Gunther Geltinger denkt mit Antje Rávik Strubel über Queerness nach

Foto: Suhrkamp

Gunther Geltinger48, Schriftsteller und Kurator des diesjährigen Bremer Literaturprogramms Queer (L)it!

Interview Emma Rotermund

taz: Gunther Geltinger, was ist eine „Werkstatt des queeren Romans“?

Gunther Geltinger: Antje Rávik Strubel und ich wollen nicht nur unsere Bücher vorstellen, sondern einen Einblick ins Entstehen der Romane gewähren und darüber sprechen, ob wir von Anfang an wissen, dass wir einen queeren Stoff bearbeiten. Ob der Text queer ist, ist ja nicht nur die Frage, ob die Prot­ago­nis­t*in­nen schwul, lesbisch oder trans sind, sondern auch, mit welcher Ästhetik man den Stoff bewältigt.

Worum geht es bei der Veranstaltungsreihe Queer (L)it?

Die Reihe geht schon in die zweite Runde. Letztes Jahr wurde sie von Sasha Marianna Salzmann kuratiert. Es gab eine Videoreihe, bei der queere Au­to­r*in­nen über ihre aktuellen Bücher, aber auch über queere Literatur an sich und ihr Selbstverständnis interviewt wurden. Das Thema der diesjährigen Veranstaltung ist, inwieweit queeres Schreiben eine Geste des ästhetischen Widerstands darstellen kann und in welchen Kontexten es politisch ist.

Wie kam es, dass Sie die Veranstaltung kuratieren?

^^^^^^^^

> _Schriftliche Aufgabe 1_
Wer hat die Reihe Queer (L)it laut dem Interview im letzten Jahr kuratiert?
> _Schriftliche Aufgabe 2_
Übertragen Sie aus dem Interview wortgetreu den Abschnitt, der mit den Worten „Interview Emma Rotermund“ anfängt und mit „den Stoff bewältigt.“ aufhört.

> _Extrahierte Daten_

^^^^^^^^

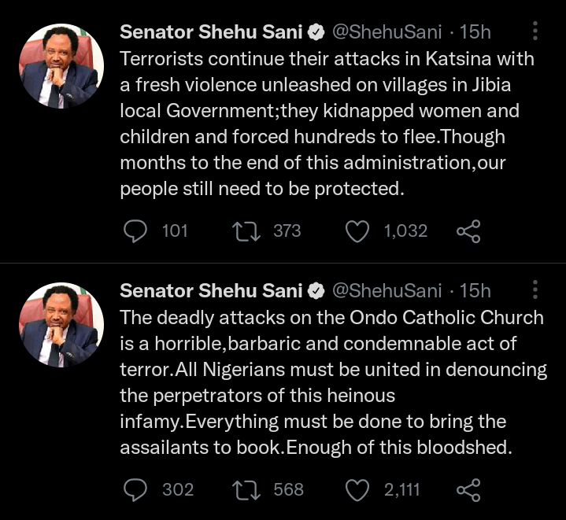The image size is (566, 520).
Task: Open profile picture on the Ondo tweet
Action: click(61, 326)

^^^^^^^^

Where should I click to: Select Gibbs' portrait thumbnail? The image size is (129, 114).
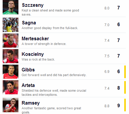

^^^^^^^^

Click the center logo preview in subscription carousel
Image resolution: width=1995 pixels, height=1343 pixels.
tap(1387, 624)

^^^^^^^^

> _Ausgabe 1_
Sasha Marianna Salzmann

> _Ausgabe 2_
Interview Emma Rotermund

taz: Gunther Geltinger, was ist eine „Werkstatt des queeren Romans“?

Gunther Geltinger: Antje Rávik Strubel und ich wollen nicht nur unsere Bücher vorstellen, sondern einen Einblick ins Entstehen der Romane gewähren und darüber sprechen, ob wir von Anfang an wissen, dass wir einen queeren Stoff bearbeiten. Ob der Text queer ist, ist ja nicht nur die Frage, ob die Prot­ago­nis­t*in­nen schwul, lesbisch oder trans sind, sondern auch, mit welcher Ästhetik man den Stoff bewältigt.